New Resources Available for Understanding the No Surprises Act

May 23, 2024 | Uncategorized

Are you worried about surprise medical bills? The recently passed No Surprises Act aims to protect consumers, but many people are still unsure about its implications. Fortunately, several organizations have added resources to help you understand the new legislation. Read on to learn more.

Advisories, information sheets, and FAQs are now available to assist hospitals, health systems, physicians, and consumers in navigating the new rules against surprise billing.
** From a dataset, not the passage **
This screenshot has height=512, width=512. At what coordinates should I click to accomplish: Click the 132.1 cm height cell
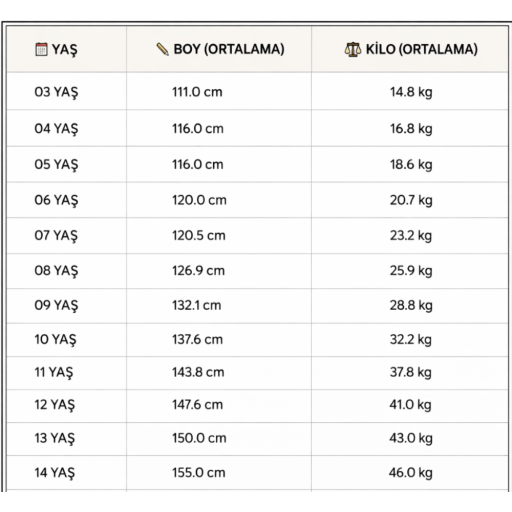197,305
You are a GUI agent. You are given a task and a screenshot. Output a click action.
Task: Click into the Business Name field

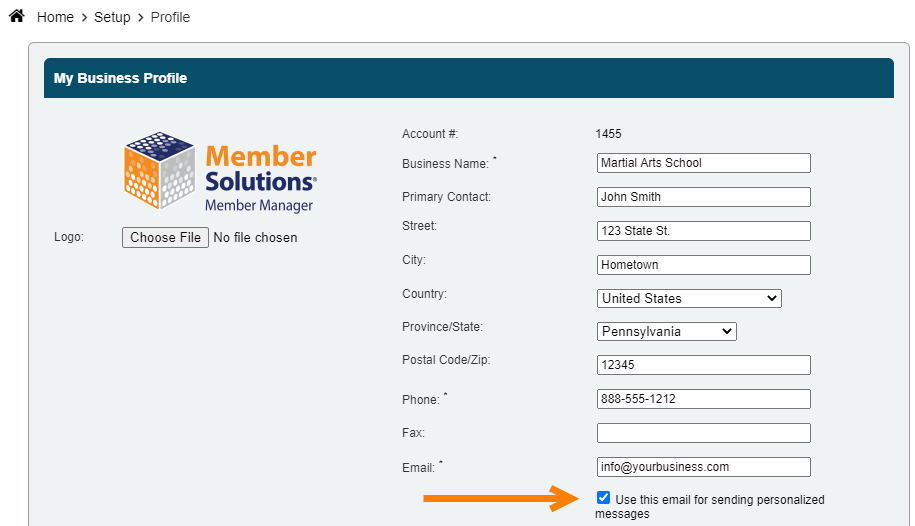(703, 163)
Despite ongoing legal challenges, key elements of the No Surprises Act took effect on January 1, and various stakeholder organizations are offering guidance to their members.

Latest Updates:

American Hospital Association (AHA):

  • On Friday, the AHA published a legislative advisory summarizing the No Surprises Act and its key takeaways. The advisory includes a 15-page detailed summary of the rules. “The hospital and health system field strongly supports protecting patients from surprise medical bills,” the AHA stated. They believe this legislation is a significant step forward in patient protection. The AHA’s advisory webpage also links to additional resources, including an FAQ on good faith estimates for uninsured/self-pay patients, details about the AHA/AMA lawsuit challenging billing dispute resolutions, and information on CMS guidance


American Medical Association (AMA):

  • Also on Friday, the AMA published an advocacy update for physicians. It includes a new toolkit focusing on three key issues: notice-and-consent requirements for out-of-network care at in-network facilities, rules about emergency and post-stabilization care, and good faith estimates for self-pay and uninsured patients. An AMA Advocacy Insights webinar on January 20 will explore these topics further.


Centers for Medicare & Medicaid Services (CMS):

  • CMS added new online resources for consumers explaining their new billing protections effective January 1. These include protections for emergency care, non-emergency care from out-of-network providers at in-network facilities, and air ambulance services from out-of-network providers. The CMS website states, “Through new rules aimed at protecting consumers, excessive out-of-pocket costs are restricted, and emergency services must continue to be covered without prior authorization, regardless of network status.” The page also provides links to resources that explain what surprise bills are and the new consumer protections.


Additional resources for hospitals and health systems are available from the Healthcare Financial Management Association and the Medical Group Management Association.